Part 3, ‘Proposals’, after still dwelling on sensibility as a ratio and as a measure, turns finally to intelligence (nous). Unlike perception, which ‘is’ the sensible world by being a ratio/meson, intelligence ‘is’ the known world by being ‘simple’ and ‘unmixed’, just as its objects, when cognised, are simple and unmixed. In order to account for this, K. limits his analysis to nous as capable of a (non-synthetic) grasp of indivisible essences. He starts by interpreting the view that understanding is identical with its object, at least for objects without matter: as soon as nous grasps such an essence it just becomes it. The issue is quite complex, but the overall impression is that K.'s reading goes too far when holding that ‘intelligibility is a creature of intelligence’ (p. 22) and even that ‘everything intelligible is also intelligent’ (p. 131): the latter is an undesired consequence, an aporia (De an. 3.4) Aristotle clearly wants to avoid.
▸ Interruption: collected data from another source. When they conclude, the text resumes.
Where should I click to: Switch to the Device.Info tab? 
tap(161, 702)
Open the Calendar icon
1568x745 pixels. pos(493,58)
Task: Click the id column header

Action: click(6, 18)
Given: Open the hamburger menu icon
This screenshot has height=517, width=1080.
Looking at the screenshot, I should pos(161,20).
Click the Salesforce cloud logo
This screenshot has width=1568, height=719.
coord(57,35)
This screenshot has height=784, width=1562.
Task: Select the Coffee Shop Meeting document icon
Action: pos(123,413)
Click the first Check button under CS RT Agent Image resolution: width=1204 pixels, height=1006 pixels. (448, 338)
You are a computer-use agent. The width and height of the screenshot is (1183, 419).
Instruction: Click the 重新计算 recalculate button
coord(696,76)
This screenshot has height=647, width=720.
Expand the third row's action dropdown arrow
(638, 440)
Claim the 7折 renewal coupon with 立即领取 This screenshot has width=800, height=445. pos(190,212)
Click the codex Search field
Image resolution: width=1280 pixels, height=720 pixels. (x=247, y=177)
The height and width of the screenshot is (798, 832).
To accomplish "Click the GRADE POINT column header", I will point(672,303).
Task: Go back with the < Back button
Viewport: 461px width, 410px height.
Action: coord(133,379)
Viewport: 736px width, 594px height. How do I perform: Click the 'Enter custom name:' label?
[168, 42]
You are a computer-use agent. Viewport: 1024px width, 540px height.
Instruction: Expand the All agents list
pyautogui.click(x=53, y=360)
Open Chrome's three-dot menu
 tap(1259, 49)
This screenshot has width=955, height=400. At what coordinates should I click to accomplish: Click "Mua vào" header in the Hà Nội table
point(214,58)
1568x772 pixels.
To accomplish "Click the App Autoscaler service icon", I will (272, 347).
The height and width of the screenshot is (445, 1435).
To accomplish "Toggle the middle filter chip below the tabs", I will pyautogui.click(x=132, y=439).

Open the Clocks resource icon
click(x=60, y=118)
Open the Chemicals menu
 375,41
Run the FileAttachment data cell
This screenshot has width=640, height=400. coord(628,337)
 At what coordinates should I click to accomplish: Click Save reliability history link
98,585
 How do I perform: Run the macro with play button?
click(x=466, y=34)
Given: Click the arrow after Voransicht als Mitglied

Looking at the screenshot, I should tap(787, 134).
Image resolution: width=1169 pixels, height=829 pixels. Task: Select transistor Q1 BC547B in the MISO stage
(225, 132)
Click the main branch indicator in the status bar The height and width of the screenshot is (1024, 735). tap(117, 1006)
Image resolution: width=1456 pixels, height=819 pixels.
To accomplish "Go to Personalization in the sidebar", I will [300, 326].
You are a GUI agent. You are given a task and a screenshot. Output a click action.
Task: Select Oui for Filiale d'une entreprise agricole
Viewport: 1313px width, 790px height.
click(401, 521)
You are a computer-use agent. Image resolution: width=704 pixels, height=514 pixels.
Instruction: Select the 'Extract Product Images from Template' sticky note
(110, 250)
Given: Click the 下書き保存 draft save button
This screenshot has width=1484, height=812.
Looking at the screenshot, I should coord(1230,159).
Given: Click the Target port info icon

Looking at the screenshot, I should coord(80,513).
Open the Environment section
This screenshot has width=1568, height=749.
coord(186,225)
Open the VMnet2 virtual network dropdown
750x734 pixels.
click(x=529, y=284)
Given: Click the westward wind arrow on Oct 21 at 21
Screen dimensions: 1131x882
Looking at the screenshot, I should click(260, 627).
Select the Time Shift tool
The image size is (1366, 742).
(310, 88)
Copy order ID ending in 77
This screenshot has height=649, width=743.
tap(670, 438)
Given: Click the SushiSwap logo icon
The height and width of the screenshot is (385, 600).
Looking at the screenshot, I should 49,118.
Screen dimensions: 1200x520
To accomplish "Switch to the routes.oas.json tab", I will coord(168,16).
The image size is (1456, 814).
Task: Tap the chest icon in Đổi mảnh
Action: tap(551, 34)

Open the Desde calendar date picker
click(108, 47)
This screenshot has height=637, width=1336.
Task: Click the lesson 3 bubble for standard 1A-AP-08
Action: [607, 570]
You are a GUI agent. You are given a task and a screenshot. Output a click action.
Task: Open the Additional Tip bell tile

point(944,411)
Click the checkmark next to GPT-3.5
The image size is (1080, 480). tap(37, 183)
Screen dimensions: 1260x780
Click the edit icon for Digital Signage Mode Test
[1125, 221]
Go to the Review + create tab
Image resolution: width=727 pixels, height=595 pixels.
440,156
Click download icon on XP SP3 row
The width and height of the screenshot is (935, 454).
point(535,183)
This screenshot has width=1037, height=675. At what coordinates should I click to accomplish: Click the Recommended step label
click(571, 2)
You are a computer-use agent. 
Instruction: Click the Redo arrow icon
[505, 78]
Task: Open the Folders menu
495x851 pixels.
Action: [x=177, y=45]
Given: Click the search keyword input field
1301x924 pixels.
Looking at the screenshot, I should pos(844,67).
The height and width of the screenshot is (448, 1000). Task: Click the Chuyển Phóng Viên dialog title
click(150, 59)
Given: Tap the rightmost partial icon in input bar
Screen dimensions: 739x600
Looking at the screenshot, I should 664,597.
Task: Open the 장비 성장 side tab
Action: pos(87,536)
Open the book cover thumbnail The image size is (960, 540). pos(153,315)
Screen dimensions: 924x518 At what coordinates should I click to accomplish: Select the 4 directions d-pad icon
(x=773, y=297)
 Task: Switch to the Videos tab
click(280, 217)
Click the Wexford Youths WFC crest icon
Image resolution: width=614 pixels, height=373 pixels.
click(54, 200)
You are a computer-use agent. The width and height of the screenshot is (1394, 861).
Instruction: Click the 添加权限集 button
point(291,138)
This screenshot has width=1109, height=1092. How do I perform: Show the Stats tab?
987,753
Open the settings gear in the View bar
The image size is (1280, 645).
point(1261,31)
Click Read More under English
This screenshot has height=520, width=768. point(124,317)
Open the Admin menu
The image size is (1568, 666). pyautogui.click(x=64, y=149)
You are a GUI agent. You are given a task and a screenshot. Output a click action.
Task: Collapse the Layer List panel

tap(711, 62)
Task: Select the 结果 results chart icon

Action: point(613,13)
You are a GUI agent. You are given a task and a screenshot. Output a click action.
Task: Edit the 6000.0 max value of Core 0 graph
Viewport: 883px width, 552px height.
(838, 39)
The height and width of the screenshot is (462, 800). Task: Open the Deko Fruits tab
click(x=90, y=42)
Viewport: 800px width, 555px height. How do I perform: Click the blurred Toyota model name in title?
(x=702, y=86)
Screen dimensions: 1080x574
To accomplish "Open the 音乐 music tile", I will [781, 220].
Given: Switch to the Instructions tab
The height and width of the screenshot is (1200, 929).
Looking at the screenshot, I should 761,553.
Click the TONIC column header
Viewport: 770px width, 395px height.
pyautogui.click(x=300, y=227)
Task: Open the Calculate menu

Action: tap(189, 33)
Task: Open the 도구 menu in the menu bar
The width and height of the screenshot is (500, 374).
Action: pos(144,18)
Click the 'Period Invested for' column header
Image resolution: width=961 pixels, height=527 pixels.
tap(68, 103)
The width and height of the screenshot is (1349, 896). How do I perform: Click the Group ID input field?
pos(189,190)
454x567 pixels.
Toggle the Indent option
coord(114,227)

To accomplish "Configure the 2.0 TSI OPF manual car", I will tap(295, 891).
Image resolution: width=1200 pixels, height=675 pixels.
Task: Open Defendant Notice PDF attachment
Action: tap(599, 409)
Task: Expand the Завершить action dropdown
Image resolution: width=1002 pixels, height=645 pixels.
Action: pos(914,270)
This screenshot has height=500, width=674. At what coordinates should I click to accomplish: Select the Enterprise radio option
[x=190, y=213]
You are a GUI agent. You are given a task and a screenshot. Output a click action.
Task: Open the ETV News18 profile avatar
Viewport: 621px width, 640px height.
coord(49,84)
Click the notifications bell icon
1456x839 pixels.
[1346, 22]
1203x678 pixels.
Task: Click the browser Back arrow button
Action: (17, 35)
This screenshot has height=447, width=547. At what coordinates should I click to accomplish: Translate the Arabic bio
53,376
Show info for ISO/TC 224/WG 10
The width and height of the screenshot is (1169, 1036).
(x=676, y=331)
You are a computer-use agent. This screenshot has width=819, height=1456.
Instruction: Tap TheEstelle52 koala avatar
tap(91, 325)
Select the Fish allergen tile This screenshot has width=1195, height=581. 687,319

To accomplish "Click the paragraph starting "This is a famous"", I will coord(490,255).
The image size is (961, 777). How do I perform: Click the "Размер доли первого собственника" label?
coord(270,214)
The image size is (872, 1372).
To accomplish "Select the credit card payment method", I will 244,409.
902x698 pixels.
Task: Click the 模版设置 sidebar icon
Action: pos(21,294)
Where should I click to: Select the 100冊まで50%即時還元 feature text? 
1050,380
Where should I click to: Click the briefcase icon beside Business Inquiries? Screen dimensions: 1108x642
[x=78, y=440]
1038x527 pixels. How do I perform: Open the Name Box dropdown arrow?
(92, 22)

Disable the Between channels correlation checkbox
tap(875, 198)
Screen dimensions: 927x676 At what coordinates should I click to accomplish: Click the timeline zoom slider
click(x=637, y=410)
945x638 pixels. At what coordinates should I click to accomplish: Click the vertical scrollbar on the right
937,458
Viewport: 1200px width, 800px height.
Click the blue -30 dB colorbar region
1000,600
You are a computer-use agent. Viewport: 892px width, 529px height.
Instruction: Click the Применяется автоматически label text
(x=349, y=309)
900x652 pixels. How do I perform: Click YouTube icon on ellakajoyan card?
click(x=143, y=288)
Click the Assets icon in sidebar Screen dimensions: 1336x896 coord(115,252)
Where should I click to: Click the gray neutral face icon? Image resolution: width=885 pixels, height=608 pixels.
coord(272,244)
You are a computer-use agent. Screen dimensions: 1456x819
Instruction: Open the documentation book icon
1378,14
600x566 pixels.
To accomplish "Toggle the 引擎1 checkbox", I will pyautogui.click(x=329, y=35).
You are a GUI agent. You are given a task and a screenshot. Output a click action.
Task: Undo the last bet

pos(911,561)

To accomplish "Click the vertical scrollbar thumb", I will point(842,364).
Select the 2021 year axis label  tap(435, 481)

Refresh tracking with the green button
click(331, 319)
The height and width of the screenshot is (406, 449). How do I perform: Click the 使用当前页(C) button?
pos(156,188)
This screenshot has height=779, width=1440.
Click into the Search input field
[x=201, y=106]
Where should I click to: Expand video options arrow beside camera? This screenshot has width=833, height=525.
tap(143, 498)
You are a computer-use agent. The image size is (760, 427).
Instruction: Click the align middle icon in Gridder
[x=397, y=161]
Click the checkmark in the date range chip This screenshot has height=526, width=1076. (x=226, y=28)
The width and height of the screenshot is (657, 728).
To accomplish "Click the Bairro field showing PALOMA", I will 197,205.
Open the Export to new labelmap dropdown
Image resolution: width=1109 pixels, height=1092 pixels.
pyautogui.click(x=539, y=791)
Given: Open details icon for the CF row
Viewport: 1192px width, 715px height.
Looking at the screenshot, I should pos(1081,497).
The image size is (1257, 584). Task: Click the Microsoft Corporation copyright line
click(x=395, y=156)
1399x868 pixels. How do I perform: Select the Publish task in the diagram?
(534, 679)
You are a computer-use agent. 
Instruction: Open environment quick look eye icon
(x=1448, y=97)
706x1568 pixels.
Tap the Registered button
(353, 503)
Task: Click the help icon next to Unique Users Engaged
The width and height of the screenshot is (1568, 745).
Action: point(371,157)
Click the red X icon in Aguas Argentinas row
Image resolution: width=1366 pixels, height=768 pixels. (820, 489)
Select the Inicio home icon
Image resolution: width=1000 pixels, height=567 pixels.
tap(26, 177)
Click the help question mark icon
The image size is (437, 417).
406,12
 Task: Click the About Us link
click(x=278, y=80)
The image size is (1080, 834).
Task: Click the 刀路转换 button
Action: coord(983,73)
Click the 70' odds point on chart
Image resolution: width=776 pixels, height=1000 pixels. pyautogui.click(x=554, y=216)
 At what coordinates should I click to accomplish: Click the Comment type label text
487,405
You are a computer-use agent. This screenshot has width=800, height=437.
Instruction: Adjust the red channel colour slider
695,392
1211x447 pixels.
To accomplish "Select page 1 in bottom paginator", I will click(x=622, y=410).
It is true that essences are ‘separated’ from matter only by the mind and, qua so separated, they are related to an intellect (not a scandalous result); but this does not mean that they are intelligent. Besides the fact that species as essences of living beings are causally relevant in generation and are an objective part of the metaphysical arrangement of Nature quite independently of our minds, it is hard to see how the essence of [tree] or of any other natural kind, or even the abstract content of a geometrical theorem could be not only always-grasped-by-an-intellect (qua separated) but also intelligent on their own. While providing a reading of the relation between intelligence and its objects, K. misses an opportunity in opting to disregard De an. 3.5 and to keep silent about the enigmatic relation between ‘passive’ and ‘active’ intellect.
It is impossible to do justice to the richness of this proposal in a short space such as this. In any case, this book is likely to become a point of reference – perhaps a polemical one – for those who choose to focus their research on the topic with which it deals.